Similarly, women will have to rethink the concepts of marriage, justice, economy, religion, laws and a whole host of other institutions erected in defense of the privileges of patriarchy and dominated by violence as a mode of obtaining or defending privileges. They must do this before claiming to enjoy the same rights as men. So far, representation – much as it has been excellent at coopting women into violent edifices – hasn’t served this purpose.

This is why President Sahle-Work Zewde’s call is urgent. It is a plea for a different perspective that would not integrate into – or coexist with – that which currently oppresses and to embrace one that transforms our societies, and to erect a new system thought and organization around this new perspective. Zewde is signaling that women are the custodians of this liberatory perspective not only for themselves but for the entire humanity.

Attempts to extinguish feminist voices are multiple and assiduous. A movement that has a noble cause is undermined by those who seek to discredit it from within and without. From within, it is threatened by women who are willing to sacrifice their radical idea of feminism for a place at the patriarchal – capitalist materialism – table.

They have mastered feminist theory and language as a shield against rebuke for this very self-promotion that draws attention to themselves in ways that suggest that feminism is an unprincipled pursuit, its ideals applied according to mood.

They represent the strongest allies of patriarchy.
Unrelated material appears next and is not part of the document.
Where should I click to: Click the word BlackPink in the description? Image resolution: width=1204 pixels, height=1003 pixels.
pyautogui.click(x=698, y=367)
Men who seek to perpetually dominate women point to these fickle women as evidence that feminism is nothing but platitudes and rantings of frustrated women whose only ambition is to make enough noise in order to access the privileges and platforms that patriarchy will allow them to. Consequently, their variant of opportunistic feminism is a formidable tool in the service of patriarchy, which is able to castigate an otherwise noble movement as a principle-less cult. Consequently, they represent a threat from without.
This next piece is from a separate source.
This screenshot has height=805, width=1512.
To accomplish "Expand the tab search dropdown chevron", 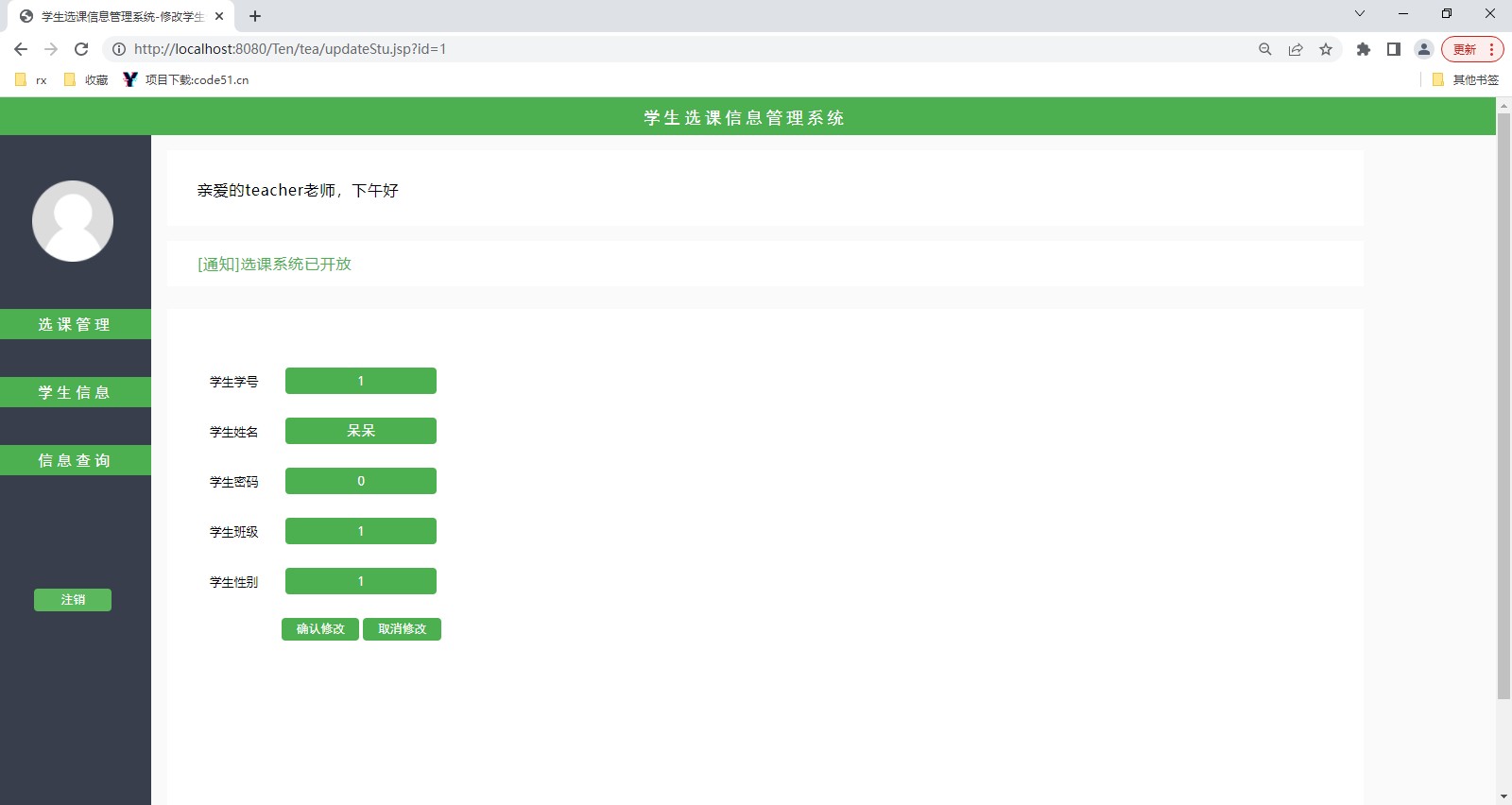I will [1360, 14].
These women who are willing to sacrifice their radical idea of feminism for a place at the patriarchal – capitalist materialism – table are not the people President Sahle-Work Zewde has in mind when she speaks about the need “to have our place around the table to bring a perspective that could be different from that brought by men.”

If Pan-Africanism and feminism seem to be two parallel struggles, it is an abnormal occurrence because pan-Africanism without feminism will remain an empty shell resonating in the concert of nations while having extinguished the voice of more than half of the African population; it will lack the moral basis for denouncing the prejudices and violence stemming from racism while defending those stemming from sexism.

Similarly, an African feminism that is devoid of pan Africanism lacks the moral basis articulated in the foregoing. It is this moral basis that serves as the oasis of resilience against those who seek to usurp and commodify the movement for personal gain.